EL TIEMPO ES ORO

EL TIEMPO ES ORO

Migration is not just a change of place.
It is a change of self.

Migration is not just a change of place. It is a change of self.

It is choosing\to leave, but never fully arriving.

It is the daily balancing act between where you are, where you were, and who you are becoming.

El tiempo es oro (time is gold) is a personal reflection on my experience living in Australia.

Eight years of loving a new home while constantly carrying the weight of another.

It explores the unseen side of migration: the sacrifice, the fractured identity, the nostalgia

that lives beneath the surface of everyday life.

The exhibition brings together multiple pieces, each representing a fragment of this experience.

Eight ceramic vases represent each year living in Australia.

Fragile, yet resilient.

Three paintings reflect the invisible costs of migration.


They speak to the loss of a career, financial instability, and the splintering of identity into multiple versions of self.

EL TIEMPO ES ORO

EL TIEMPO ES ORO

A Frankenstein mural portrays the merging of two cultures into a body that

does not always feel whole. Pieced together, yet never fully one or the other.

A ceramic heart extends its roots outward, but they never touch the ground.

The phrase I’m from Argentina appears like a mantra, embroidered over and over again

across the fabric.

It responds to a question that is often asked with kindness and curiosity but never

stops being asked.

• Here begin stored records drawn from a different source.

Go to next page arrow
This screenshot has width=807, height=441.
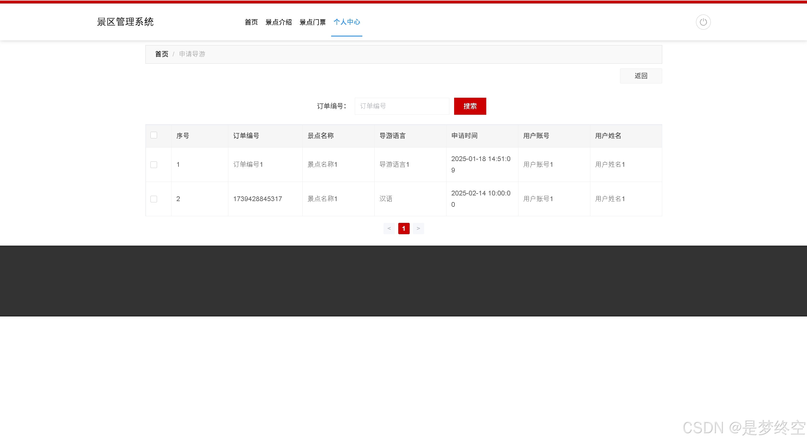click(x=418, y=229)
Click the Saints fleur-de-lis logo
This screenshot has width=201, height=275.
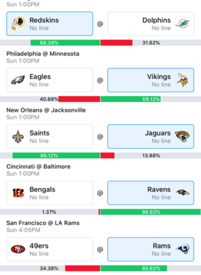tap(18, 137)
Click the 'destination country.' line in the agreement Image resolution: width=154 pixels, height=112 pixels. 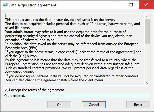click(x=20, y=72)
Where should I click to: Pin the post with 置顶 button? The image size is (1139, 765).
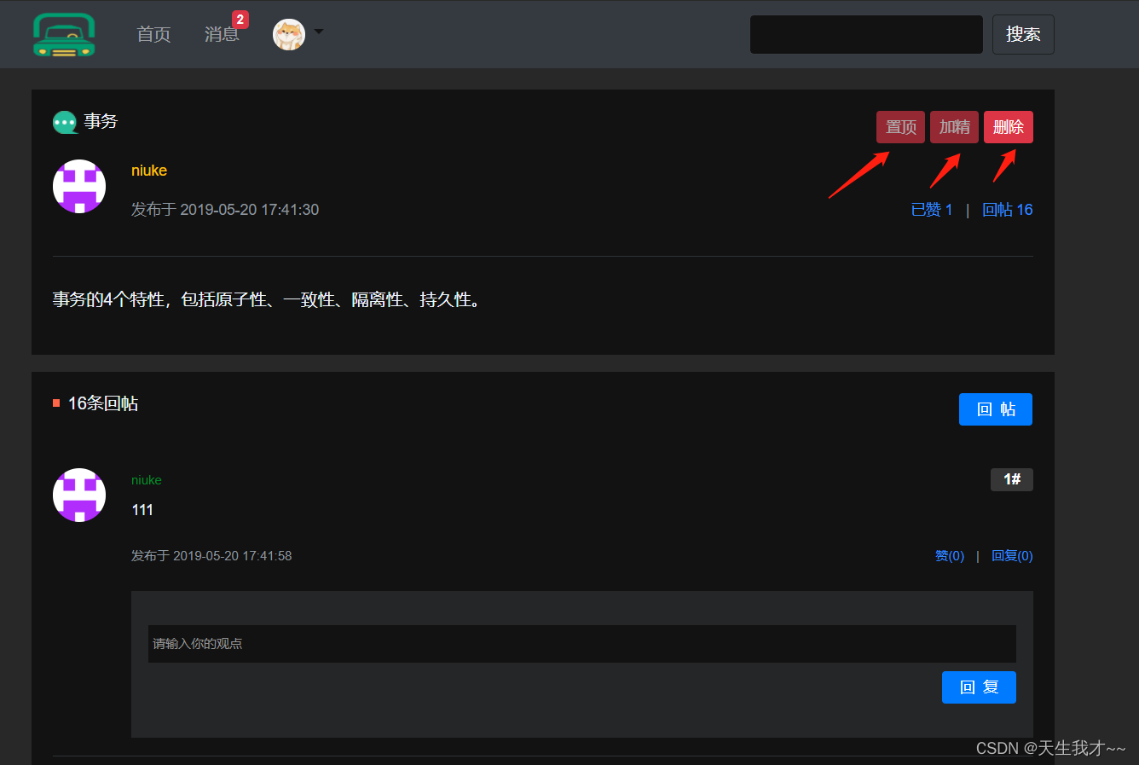pyautogui.click(x=900, y=127)
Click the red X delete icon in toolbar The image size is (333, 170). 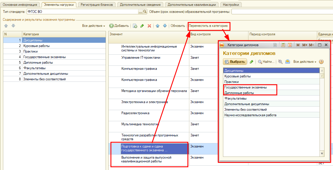click(149, 26)
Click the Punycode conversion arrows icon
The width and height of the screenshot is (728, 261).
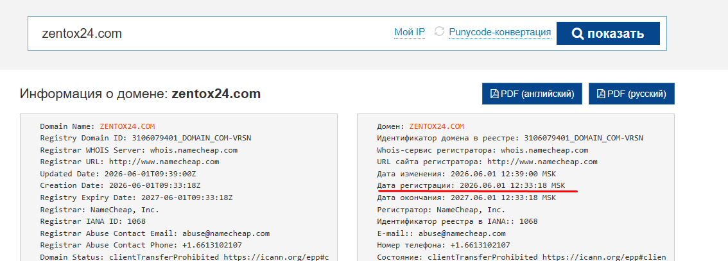pos(438,31)
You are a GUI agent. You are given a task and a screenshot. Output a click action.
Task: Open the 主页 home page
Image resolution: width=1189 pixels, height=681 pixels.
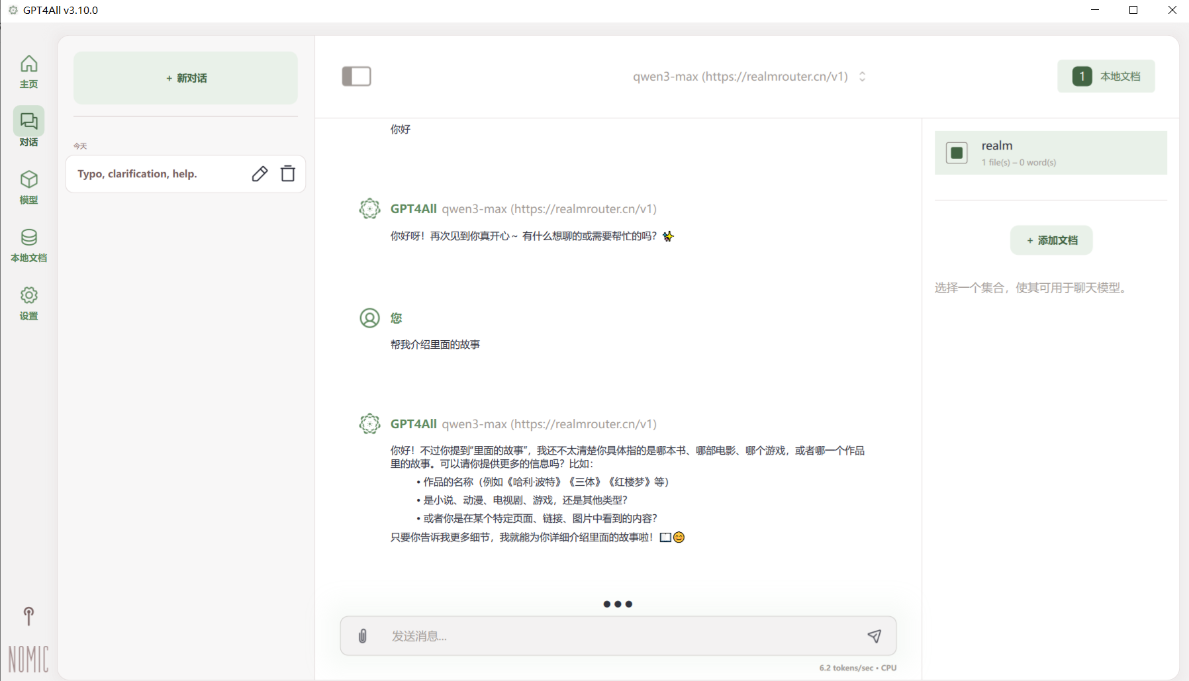(x=28, y=71)
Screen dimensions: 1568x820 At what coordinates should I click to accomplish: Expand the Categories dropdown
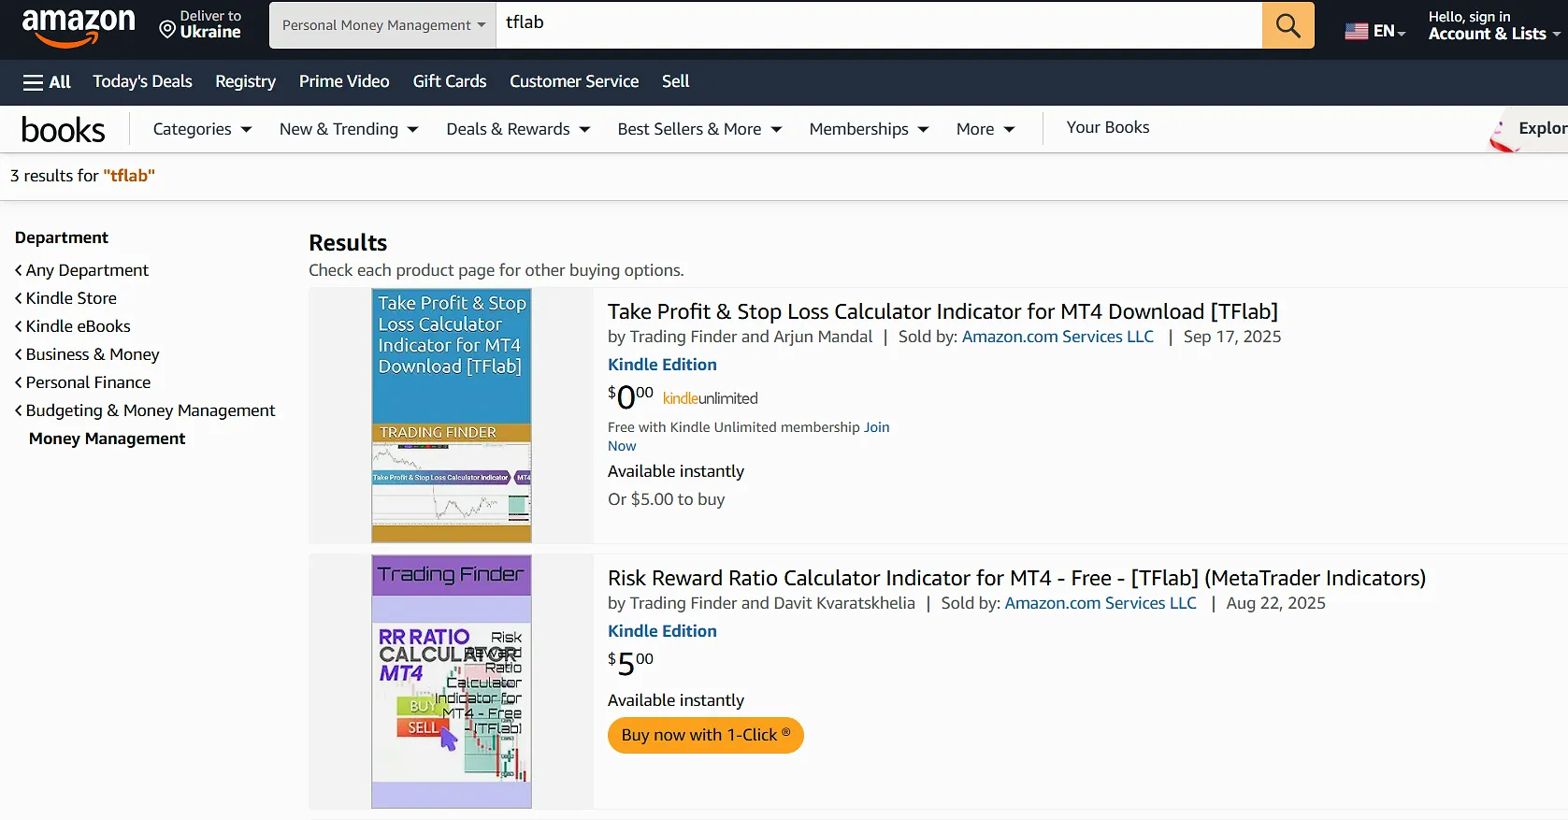[202, 129]
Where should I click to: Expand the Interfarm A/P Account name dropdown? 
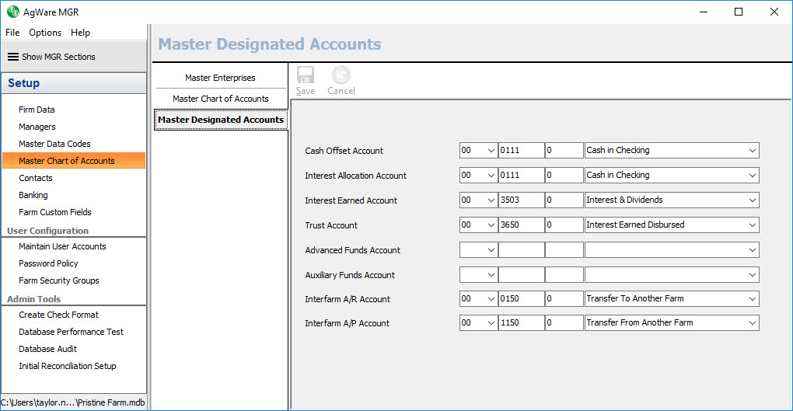click(752, 323)
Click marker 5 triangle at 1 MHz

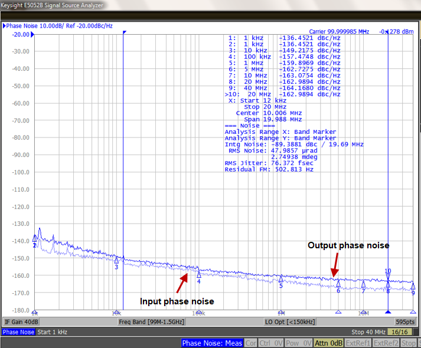pyautogui.click(x=281, y=279)
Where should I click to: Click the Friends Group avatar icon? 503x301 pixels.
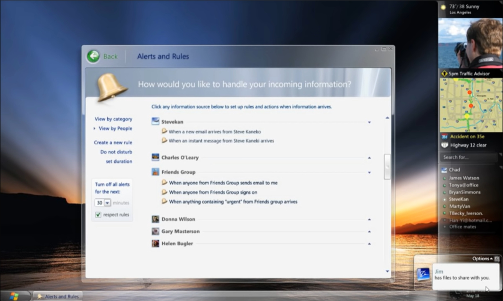pyautogui.click(x=155, y=172)
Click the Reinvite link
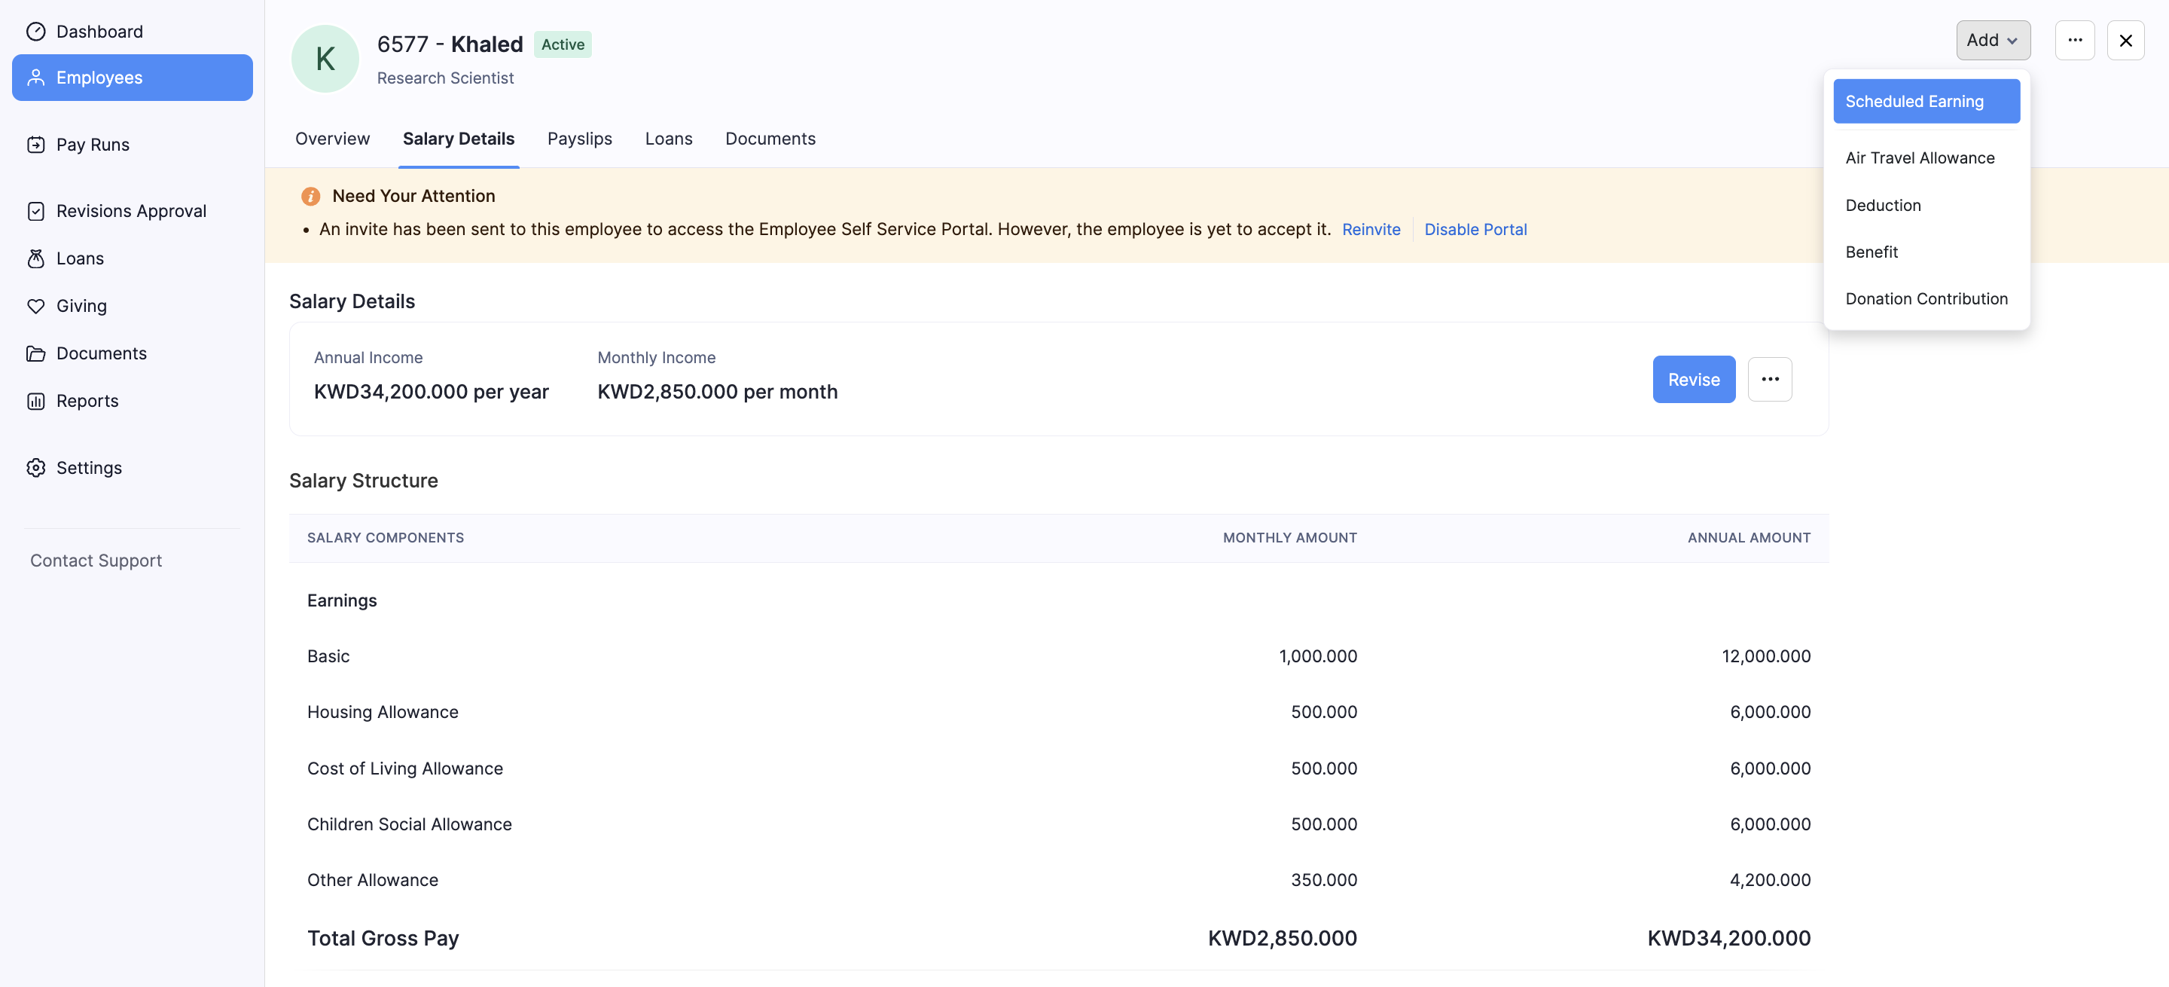Screen dimensions: 2169x987 [x=1371, y=228]
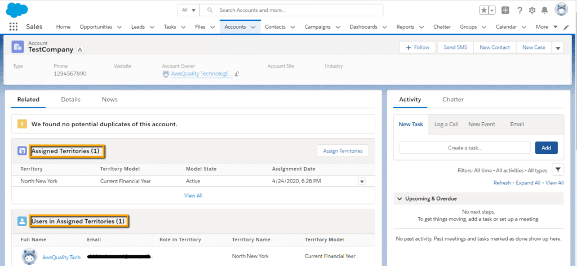Open global actions plus icon
The width and height of the screenshot is (577, 266).
[x=505, y=10]
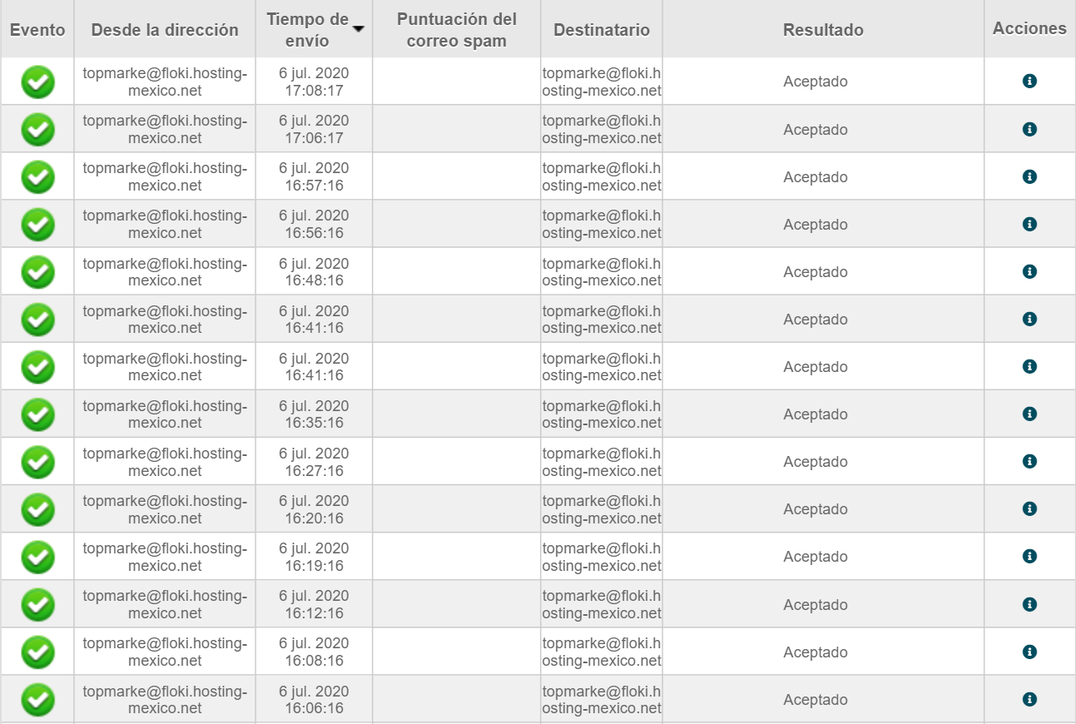Viewport: 1076px width, 724px height.
Task: Click recipient address in 16:08:16 row
Action: click(602, 652)
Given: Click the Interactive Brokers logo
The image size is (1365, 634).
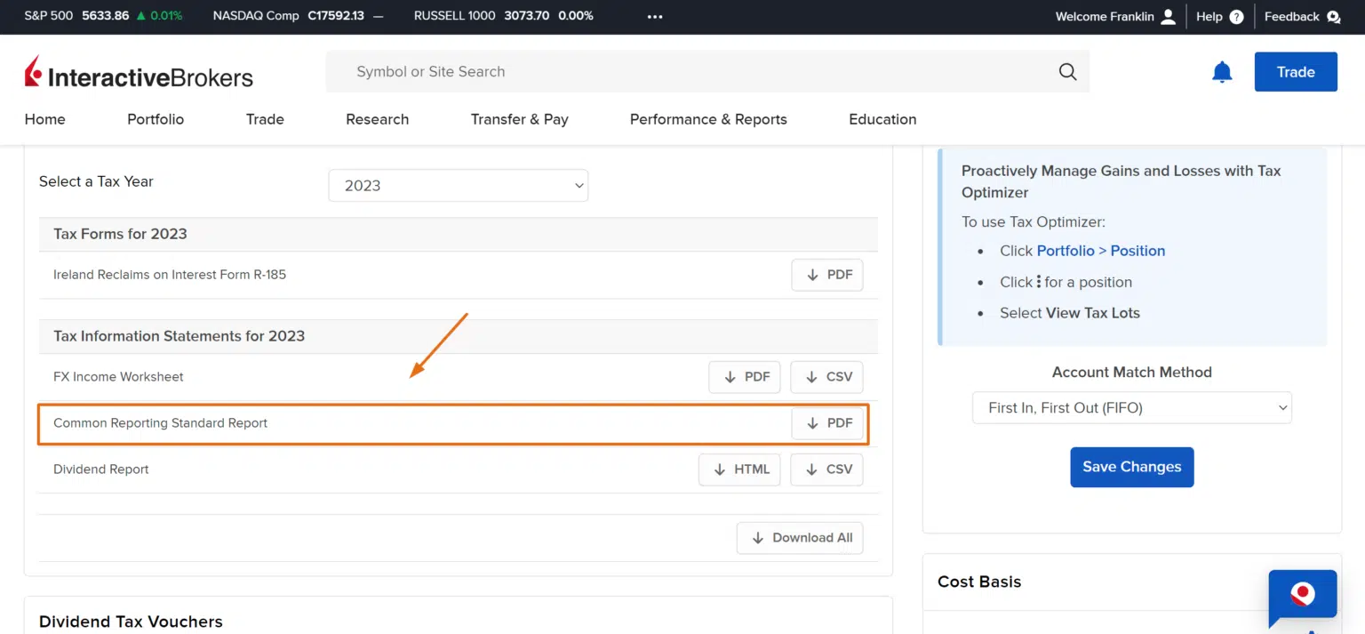Looking at the screenshot, I should pyautogui.click(x=139, y=73).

It is a reminder that

I am not from here.

A window curtain made of drops represents the tears, blood, and time

poured into the migration journey.

Together, these works speak to the emotional complexity of leaving home. The freedom and the loss.

The dream and the sacrifice.

The joy of discovering a new life, and the quiet, persistent ache of everything left behind.

This exhibition does not offer answers. It opens space for questions.

Where do we truly belong?

Can we be from more than one place?

What happens to the version of us that never left?




This is the B–side of migration. It is rarely shown, but deeply felt.

It is for those who stayed,

those who left,

and those who, like me, live somewhere in between.